Выполнение всего того, что задается вышеназванными принципами, осуществляет программу становления homo sapience, человека, знающего добро и зло. Но если происходит нарушение принципов Картезия и Канта, их вырождение или регрессия, то получается существо, вполне человекоподобное, но в действительности лишь имитирующее человека. Это существо, для характеристики качеств которого в европейских языках не существует адекватных словесных обозначений. Человек «странный», человек «неописуемый», творящий кафкианский мир, мир сплошных «зомби-ситуаций», потусторонних, втягивающих и засасывающих его [216] в «сонную тягомотину» нелепости и абсурда. Это — ситуация третьего «К» (Кафка).
5.Тема «неописуемого» человека и образуемого им «неописуемого сообщества» входит в европейское самосознание благодаря работам Киркегора, Ницше, Хайдеггера, Ортеги-и-Гассета. Свою лепту в обсуждение проблемы вносит французская философская и социологическая мысль (Арон, Батай, Бланшо, Нанси и т.д.). Последняя приходит к выводу о конце, смерти социального, заменяемого «молчаливым большинством» — массой, ничем не отличающейся от животных 2.
6. Принцип трех «К» заключает проблему человеческого бытия в определенный режим, смысл которого в том, что «… нечто еще нужно (снова и снова) превращать в ситуацию, поддающуюся осмысленной оценке и решению в бытийственных терминах этики и личностного достоинства, в ситуацию свободы или отказа от нее как одной из ее же возможностей». Таким образом, моральность — это не торжество определенной морали, а способность воспроизводства ситуаций, уникальность и полнота которых может быть описана моральными понятиям. При этом «когито» предстает не только в статусе обоснования рационалистического метода, но и как начало новоевропейской онтологии, имплицитно включающей в себя метафизическое обоснование личности и морали.

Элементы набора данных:
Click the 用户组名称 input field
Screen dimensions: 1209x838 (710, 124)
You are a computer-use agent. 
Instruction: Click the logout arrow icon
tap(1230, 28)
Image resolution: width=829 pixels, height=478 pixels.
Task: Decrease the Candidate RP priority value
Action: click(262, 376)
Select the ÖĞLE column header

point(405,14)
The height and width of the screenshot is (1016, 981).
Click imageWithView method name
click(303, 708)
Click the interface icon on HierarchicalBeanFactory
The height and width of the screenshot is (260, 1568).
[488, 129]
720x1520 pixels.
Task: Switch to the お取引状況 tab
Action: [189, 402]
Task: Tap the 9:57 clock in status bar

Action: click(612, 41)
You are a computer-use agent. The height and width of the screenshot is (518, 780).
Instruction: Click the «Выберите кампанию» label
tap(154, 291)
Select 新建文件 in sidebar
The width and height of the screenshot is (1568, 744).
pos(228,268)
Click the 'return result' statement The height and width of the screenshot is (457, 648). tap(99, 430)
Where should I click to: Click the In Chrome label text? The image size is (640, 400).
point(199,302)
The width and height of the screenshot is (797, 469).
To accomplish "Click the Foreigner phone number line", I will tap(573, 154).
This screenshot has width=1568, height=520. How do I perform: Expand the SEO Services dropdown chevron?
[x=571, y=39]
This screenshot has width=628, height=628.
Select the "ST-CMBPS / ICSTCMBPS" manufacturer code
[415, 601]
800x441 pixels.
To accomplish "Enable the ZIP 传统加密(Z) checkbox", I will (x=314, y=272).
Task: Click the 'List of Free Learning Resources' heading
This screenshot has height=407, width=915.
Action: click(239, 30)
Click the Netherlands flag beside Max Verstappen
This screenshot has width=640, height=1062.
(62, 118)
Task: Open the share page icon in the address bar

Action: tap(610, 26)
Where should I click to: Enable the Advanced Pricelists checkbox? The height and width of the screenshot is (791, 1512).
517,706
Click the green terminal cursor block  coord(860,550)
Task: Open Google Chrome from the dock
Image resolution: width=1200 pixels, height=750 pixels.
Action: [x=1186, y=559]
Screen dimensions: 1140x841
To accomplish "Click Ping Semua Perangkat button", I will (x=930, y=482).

● РАБОЧЕЕ ЗАДАНИЕ
Продолжите текст о принципе трех «К», начав сразу после его последнего предложения.

● РЕЗУЛЬТАТ ВЫПОЛНЕНИЯ
7. Оппозицией описываемому типу философствования предстает концепция Рорти 3, подвергающая резкой критике европейскую метафизику с ее поиском всеобщих и неизменных свойств бытия. Уверенность в существовании единой природы мира и человека, питающая гносеологический оптимизм, Рорти относит к числу величайших заблуждений. Только идея творца, безмерно превосходящего мир и человечество, могла быть связующей нитью допущения универсальных и вечных законов бытия и предположения о наличии неких единых глубинных пластов, в равной мере присущих всем людям. Иллюзия универсализма — источник выводов о катастрофическом состоянии современного мира и человека.
- [1] Мамардашвили М.К. Сознание и цивилизация. Человек в системе наук. М., 1989. С. 318.
- [2] Бодрийяр Ж. В тени молчаливого большинства или конец социального. Екатеринбург, 2000. С. 39.
- [3] Rorty R. Contingency, Irony and Solidarity. N.Y., 1990.